Sarepta Can Win Speedy FDA Drug Approval

There's a risk to the consensus investor view that the U.S. Food and Drug Administration will reject Sarepta Therapeutics'  (SRPT) Duchenne muscular dystrophy drug eteplirsen following Monday's negative advisory panel.

Senior FDA officials, most notably Dr. Janet Woodcock, the agency's top drug evaluator, spent a lot of time at Monday's panel making supportive statements about eteplirsen. FDA officials, at some moments, even seemed to be steering the experts invited to sit on the panel to vote in favor of eteplirsen.

Ultimately, advisory panel members decided Sarepta's eteplirsen clinical data wasn't strong enough to justify approval. The negative outcome was a devastating disappointment to the boys stricken with DMD and their families attending the panel.
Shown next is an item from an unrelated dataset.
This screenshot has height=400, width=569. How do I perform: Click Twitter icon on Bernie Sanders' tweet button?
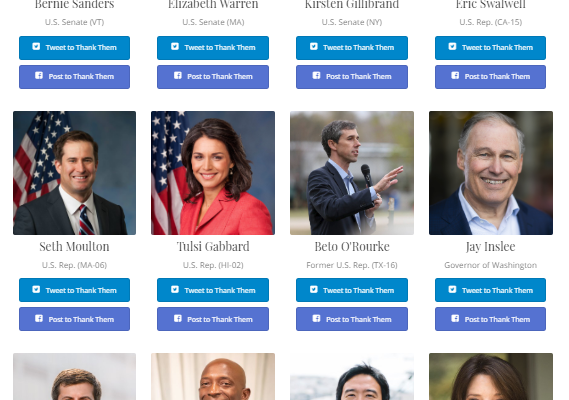click(36, 46)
Some of them had spoken during the 11-hour meeting, urging the panel members to support the approval of eteplirsen, which they view as a life-saving drug.

What happened next was surprising.

Minutes after the advisory panel adjourned on Monday night, Woodcock met with some of the DMD boys and their families. Terri Ellsworth posted a picture of a smiling Woodcock standing next to her son, Billy, on her Facebook page.
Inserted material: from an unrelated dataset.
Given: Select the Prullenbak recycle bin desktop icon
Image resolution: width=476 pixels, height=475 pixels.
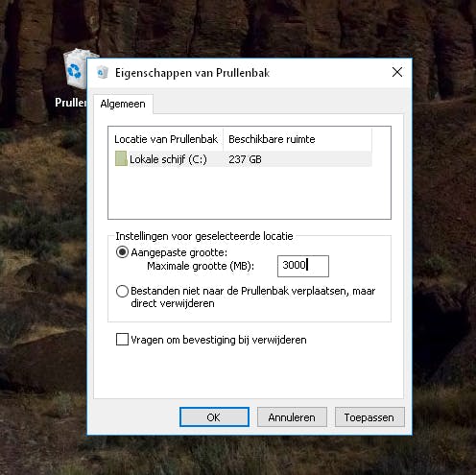Looking at the screenshot, I should pos(76,68).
Jenn McNary, mother of two boys with DMD, confirmed that Woodcock also spent time talking with several other families in the hallways of the Maryland hotel where just minutes earlier the advisory panel had voted to reject eteplirsen.

The final decision to approve or reject eteplirsen lies with Woodcock, whose official FDA title is Director of the Center for Drug Evaluation and Research. She has the power to overrule the concerns about eteplirsen raised by the team of FDA clinical reviewers. She can also consider but throw out the recommendations against approval issued by the members of the advisory panel.

If Woodcock agreed with all the bad things said about eteplirsen on Monday night, if she had no plans to overrule or cast aside the recommendations against approval, why did she go out of her way to meet with DMD boys and their families immediately after the meeting ended?

Could the answer be that Woodcock plans to approve eteplirsen?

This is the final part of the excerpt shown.